Politicians and public figures often use France’s famous secular state as an excuse for hate speech and islamophobic statements.
Rabat – French newspaper Le Monde will publish, October 16, an open letter to the president of the French Republic, Emmanuel Macron, calling for an end to Islamophobia.
Ninety French public figures have called on Macron to condemn verbal attacks on Muslims after members of a French political party publicly insulted a Muslim woman.
On October 11, France’s National Rally members called on the president of the regional council, Marie Guite Dufay, to ask a woman accompanying her son in a school activity to leave a meeting at the Regional Council of Burgundy-Franche-Comte because she was wearing a veil or hijab.
Photos circulating online show the woman’s son in tears after seeing his mother subjected to insults in front of his peers.

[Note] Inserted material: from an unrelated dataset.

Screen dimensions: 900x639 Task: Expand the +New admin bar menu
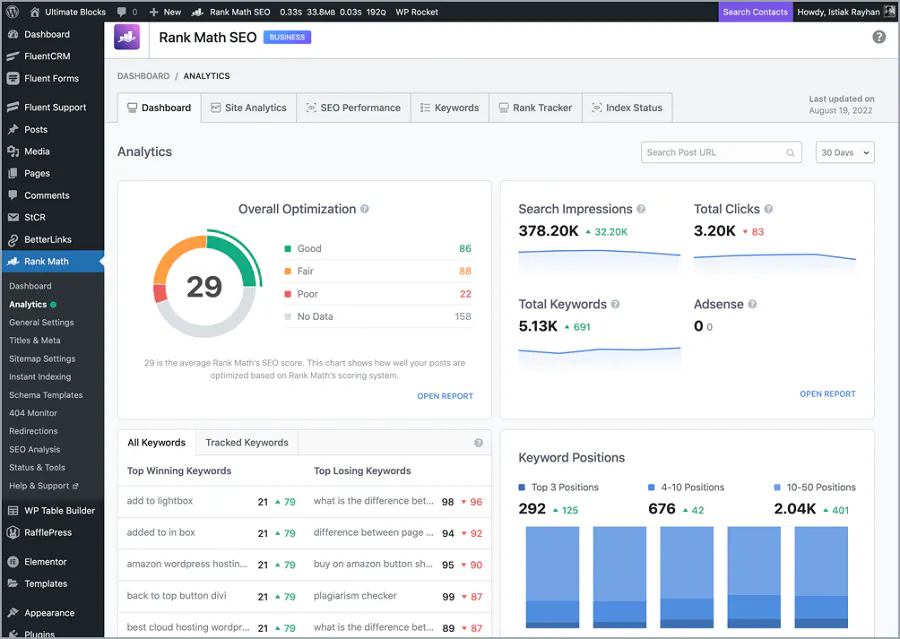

The request, which came from the leader of RN Julien Odoul stirred controversy in France, drawing criticism. “It’s the republic, it’s secularity. It’s the law of the Republic, no ostentatious [religious] symbols.” Said Odoul, exploiting France’s secularity to promote his own agenda.
“We cannot start the session with a minute of silence for the victims of the police headquarters and accept that [the hijab],” he added, explicitly linking the mother in a veil to the recent attack in the Paris police headquarters which left four police officers dead.
The collective statement to denounce hatred against Muslims in France comes as a direct response to the RN incident, among other public displays of religious hatred.
“How long will we keep tolerating hatred against Muslims,” the French public figures asked, calling for an end to the growing tolerance of hate speech among French politicians and journalists.
Cited by Le Monde, the condemnatory message emphasized that such actions constitute “incredible violence and hatred for all those children.”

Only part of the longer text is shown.